Reproduce the following entries verbatim, line by line.

— Start of EXCERPTED RECORDS —

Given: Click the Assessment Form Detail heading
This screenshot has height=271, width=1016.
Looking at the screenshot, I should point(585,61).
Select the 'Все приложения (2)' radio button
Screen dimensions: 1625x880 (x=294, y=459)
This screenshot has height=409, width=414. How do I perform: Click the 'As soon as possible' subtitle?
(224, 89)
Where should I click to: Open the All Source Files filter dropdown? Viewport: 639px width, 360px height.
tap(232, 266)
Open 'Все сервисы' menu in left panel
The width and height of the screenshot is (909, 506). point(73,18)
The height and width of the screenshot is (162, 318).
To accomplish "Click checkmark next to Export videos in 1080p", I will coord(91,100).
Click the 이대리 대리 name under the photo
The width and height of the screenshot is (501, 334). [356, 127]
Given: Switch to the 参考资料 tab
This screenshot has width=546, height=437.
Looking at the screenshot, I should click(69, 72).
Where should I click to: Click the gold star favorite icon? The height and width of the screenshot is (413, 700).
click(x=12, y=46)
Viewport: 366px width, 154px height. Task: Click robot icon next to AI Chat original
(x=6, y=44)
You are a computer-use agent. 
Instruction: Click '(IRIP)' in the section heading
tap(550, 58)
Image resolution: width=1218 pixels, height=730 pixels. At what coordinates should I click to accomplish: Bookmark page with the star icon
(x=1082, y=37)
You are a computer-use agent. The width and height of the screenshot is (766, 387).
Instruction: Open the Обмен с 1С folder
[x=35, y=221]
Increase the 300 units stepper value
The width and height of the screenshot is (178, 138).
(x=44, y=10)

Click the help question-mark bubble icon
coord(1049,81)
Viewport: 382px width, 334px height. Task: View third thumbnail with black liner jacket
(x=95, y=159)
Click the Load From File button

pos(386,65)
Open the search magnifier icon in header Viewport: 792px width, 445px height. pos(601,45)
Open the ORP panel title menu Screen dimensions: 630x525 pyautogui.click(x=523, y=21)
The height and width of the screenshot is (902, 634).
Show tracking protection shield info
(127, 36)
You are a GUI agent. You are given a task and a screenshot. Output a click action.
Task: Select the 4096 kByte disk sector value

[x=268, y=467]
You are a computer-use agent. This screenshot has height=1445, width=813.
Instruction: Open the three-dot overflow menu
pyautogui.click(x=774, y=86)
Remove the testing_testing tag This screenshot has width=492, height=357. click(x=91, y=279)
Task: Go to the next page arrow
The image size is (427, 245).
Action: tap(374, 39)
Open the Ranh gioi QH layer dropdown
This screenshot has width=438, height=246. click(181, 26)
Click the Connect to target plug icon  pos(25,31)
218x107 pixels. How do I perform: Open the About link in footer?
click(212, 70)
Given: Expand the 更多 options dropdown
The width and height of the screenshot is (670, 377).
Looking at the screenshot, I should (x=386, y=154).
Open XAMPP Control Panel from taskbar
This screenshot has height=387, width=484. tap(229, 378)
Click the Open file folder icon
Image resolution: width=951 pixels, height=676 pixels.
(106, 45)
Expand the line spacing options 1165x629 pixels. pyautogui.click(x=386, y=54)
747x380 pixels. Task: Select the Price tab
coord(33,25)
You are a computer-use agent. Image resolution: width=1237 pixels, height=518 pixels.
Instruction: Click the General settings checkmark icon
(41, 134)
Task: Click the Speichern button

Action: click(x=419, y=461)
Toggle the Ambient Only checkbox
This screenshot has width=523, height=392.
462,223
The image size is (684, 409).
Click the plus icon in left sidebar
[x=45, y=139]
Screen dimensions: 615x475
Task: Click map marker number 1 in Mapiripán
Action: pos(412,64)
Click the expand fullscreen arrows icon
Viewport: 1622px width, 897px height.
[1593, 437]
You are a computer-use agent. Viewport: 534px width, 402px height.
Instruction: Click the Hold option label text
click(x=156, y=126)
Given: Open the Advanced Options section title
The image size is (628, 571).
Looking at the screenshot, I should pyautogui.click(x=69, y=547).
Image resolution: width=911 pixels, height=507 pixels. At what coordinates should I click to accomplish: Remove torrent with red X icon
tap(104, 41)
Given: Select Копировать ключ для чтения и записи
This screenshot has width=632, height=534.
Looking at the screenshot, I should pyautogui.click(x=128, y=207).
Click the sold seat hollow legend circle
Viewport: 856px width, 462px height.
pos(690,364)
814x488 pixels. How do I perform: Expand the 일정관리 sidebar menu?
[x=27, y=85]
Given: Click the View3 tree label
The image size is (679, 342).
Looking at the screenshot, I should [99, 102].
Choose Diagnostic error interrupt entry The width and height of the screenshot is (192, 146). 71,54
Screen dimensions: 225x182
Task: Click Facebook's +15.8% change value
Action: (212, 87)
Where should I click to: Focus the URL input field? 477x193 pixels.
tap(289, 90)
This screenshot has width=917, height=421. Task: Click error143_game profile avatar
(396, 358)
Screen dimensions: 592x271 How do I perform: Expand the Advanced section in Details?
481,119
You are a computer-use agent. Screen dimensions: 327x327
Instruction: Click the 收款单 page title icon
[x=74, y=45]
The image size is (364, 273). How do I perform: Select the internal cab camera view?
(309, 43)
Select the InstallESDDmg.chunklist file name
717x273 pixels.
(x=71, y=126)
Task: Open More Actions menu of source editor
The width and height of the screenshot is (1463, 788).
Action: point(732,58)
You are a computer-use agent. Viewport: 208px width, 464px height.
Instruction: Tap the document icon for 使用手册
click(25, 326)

— End of EXCERPTED RECORDS —

FINAL ANSWER.
Given: Click the Assessment Form Detail heading
This screenshot has height=271, width=1016.
Looking at the screenshot, I should point(585,61).
Select the 'Все приложения (2)' radio button
Screen dimensions: 1625x880 (x=294, y=459)
This screenshot has height=409, width=414. How do I perform: Click the 'As soon as possible' subtitle?
(224, 89)
Where should I click to: Open the All Source Files filter dropdown? Viewport: 639px width, 360px height.
tap(232, 266)
Open 'Все сервисы' menu in left panel
The width and height of the screenshot is (909, 506). point(73,18)
The height and width of the screenshot is (162, 318).
To accomplish "Click checkmark next to Export videos in 1080p", I will coord(91,100).
Click the 이대리 대리 name under the photo
The width and height of the screenshot is (501, 334). [356, 127]
Given: Switch to the 参考资料 tab
This screenshot has width=546, height=437.
Looking at the screenshot, I should click(69, 72).
Where should I click to: Click the gold star favorite icon? The height and width of the screenshot is (413, 700).
click(x=12, y=46)
Viewport: 366px width, 154px height. Task: Click robot icon next to AI Chat original
(x=6, y=44)
You are a computer-use agent. 
Instruction: Click '(IRIP)' in the section heading
tap(550, 58)
Image resolution: width=1218 pixels, height=730 pixels. At what coordinates should I click to accomplish: Bookmark page with the star icon
(x=1082, y=37)
You are a computer-use agent. The width and height of the screenshot is (766, 387).
Instruction: Open the Обмен с 1С folder
[x=35, y=221]
Increase the 300 units stepper value
The width and height of the screenshot is (178, 138).
(x=44, y=10)

Click the help question-mark bubble icon
coord(1049,81)
Viewport: 382px width, 334px height. Task: View third thumbnail with black liner jacket
(x=95, y=159)
Click the Load From File button

pos(386,65)
Open the search magnifier icon in header Viewport: 792px width, 445px height. pos(601,45)
Open the ORP panel title menu Screen dimensions: 630x525 pyautogui.click(x=523, y=21)
The height and width of the screenshot is (902, 634).
Show tracking protection shield info
(127, 36)
You are a GUI agent. You are given a task and a screenshot. Output a click action.
Task: Select the 4096 kByte disk sector value

[x=268, y=467]
You are a computer-use agent. This screenshot has height=1445, width=813.
Instruction: Open the three-dot overflow menu
pyautogui.click(x=774, y=86)
Remove the testing_testing tag This screenshot has width=492, height=357. click(x=91, y=279)
Task: Go to the next page arrow
The image size is (427, 245).
Action: tap(374, 39)
Open the Ranh gioi QH layer dropdown
This screenshot has width=438, height=246. click(181, 26)
Click the Connect to target plug icon  pos(25,31)
218x107 pixels. How do I perform: Open the About link in footer?
click(212, 70)
Given: Expand the 更多 options dropdown
The width and height of the screenshot is (670, 377).
Looking at the screenshot, I should (x=386, y=154).
Open XAMPP Control Panel from taskbar
This screenshot has height=387, width=484. tap(229, 378)
Click the Open file folder icon
Image resolution: width=951 pixels, height=676 pixels.
(106, 45)
Expand the line spacing options 1165x629 pixels. pyautogui.click(x=386, y=54)
747x380 pixels. Task: Select the Price tab
coord(33,25)
You are a computer-use agent. Image resolution: width=1237 pixels, height=518 pixels.
Instruction: Click the General settings checkmark icon
(41, 134)
Task: Click the Speichern button

Action: click(x=419, y=461)
Toggle the Ambient Only checkbox
This screenshot has width=523, height=392.
462,223
The image size is (684, 409).
Click the plus icon in left sidebar
[x=45, y=139]
Screen dimensions: 615x475
Task: Click map marker number 1 in Mapiripán
Action: pos(412,64)
Click the expand fullscreen arrows icon
Viewport: 1622px width, 897px height.
[1593, 437]
You are a computer-use agent. Viewport: 534px width, 402px height.
Instruction: Click the Hold option label text
click(x=156, y=126)
Given: Open the Advanced Options section title
The image size is (628, 571).
Looking at the screenshot, I should pyautogui.click(x=69, y=547).
Image resolution: width=911 pixels, height=507 pixels. At what coordinates should I click to accomplish: Remove torrent with red X icon
tap(104, 41)
Given: Select Копировать ключ для чтения и записи
This screenshot has width=632, height=534.
Looking at the screenshot, I should pyautogui.click(x=128, y=207).
Click the sold seat hollow legend circle
Viewport: 856px width, 462px height.
pos(690,364)
814x488 pixels. How do I perform: Expand the 일정관리 sidebar menu?
[x=27, y=85]
Given: Click the View3 tree label
The image size is (679, 342).
Looking at the screenshot, I should [99, 102].
Choose Diagnostic error interrupt entry The width and height of the screenshot is (192, 146). 71,54
Screen dimensions: 225x182
Task: Click Facebook's +15.8% change value
Action: (212, 87)
Where should I click to: Focus the URL input field? 477x193 pixels.
tap(289, 90)
This screenshot has width=917, height=421. Task: Click error143_game profile avatar
(396, 358)
Screen dimensions: 592x271 How do I perform: Expand the Advanced section in Details?
481,119
You are a computer-use agent. Screen dimensions: 327x327
Instruction: Click the 收款单 page title icon
[x=74, y=45]
The image size is (364, 273). How do I perform: Select the internal cab camera view?
(309, 43)
Select the InstallESDDmg.chunklist file name
717x273 pixels.
(x=71, y=126)
Task: Open More Actions menu of source editor
The width and height of the screenshot is (1463, 788).
Action: point(732,58)
You are a computer-use agent. Viewport: 208px width, 464px height.
Instruction: Tap the document icon for 使用手册
click(25, 326)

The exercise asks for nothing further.